The task: In the data below, one line contains "You are a computer-use agent." and a later one contains "Instruction: Open the Windows Start menu". Print both, with every line between them, exactly and alone.

Data for analysis:
○ ○ ○ ○
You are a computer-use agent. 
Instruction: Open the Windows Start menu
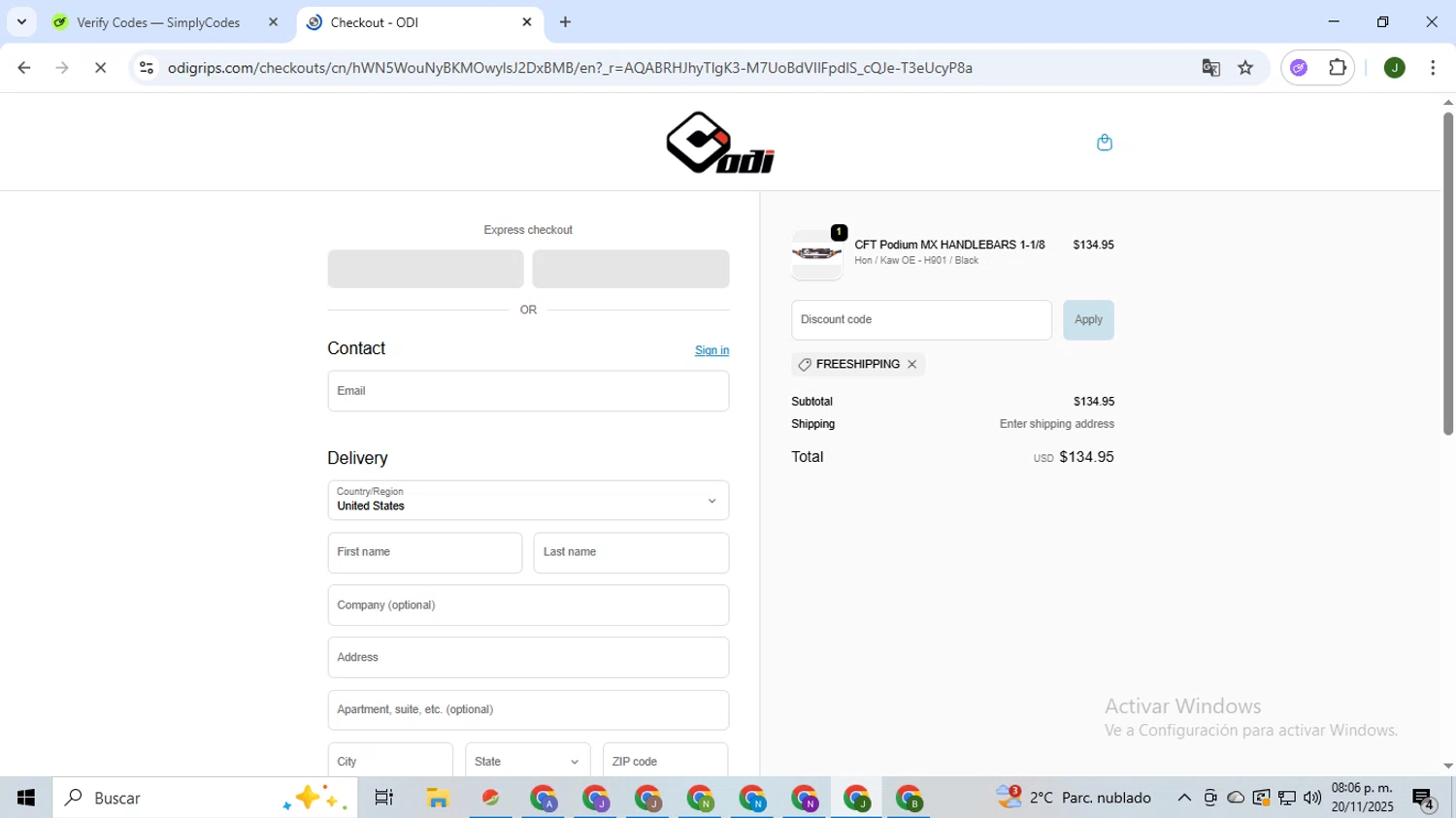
○ ○ ○ ○
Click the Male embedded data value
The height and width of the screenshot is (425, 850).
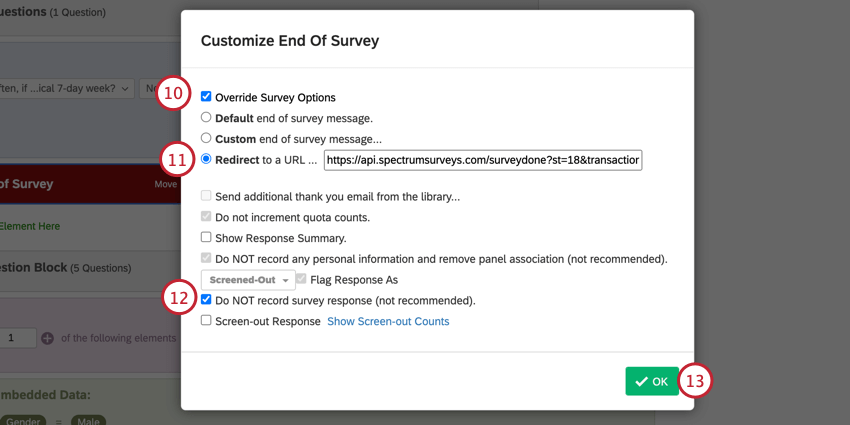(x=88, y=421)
○ ○ ○ ○
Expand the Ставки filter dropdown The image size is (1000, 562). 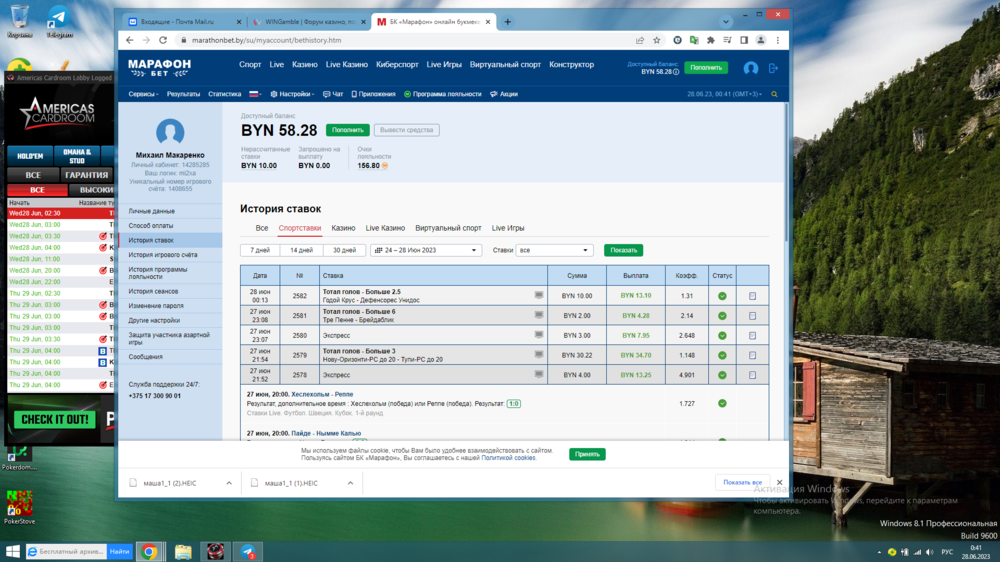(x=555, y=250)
○ ○ ○ ○
Answer space:
You are a computer-use agent. 
Instruction: Open the Windows Start menu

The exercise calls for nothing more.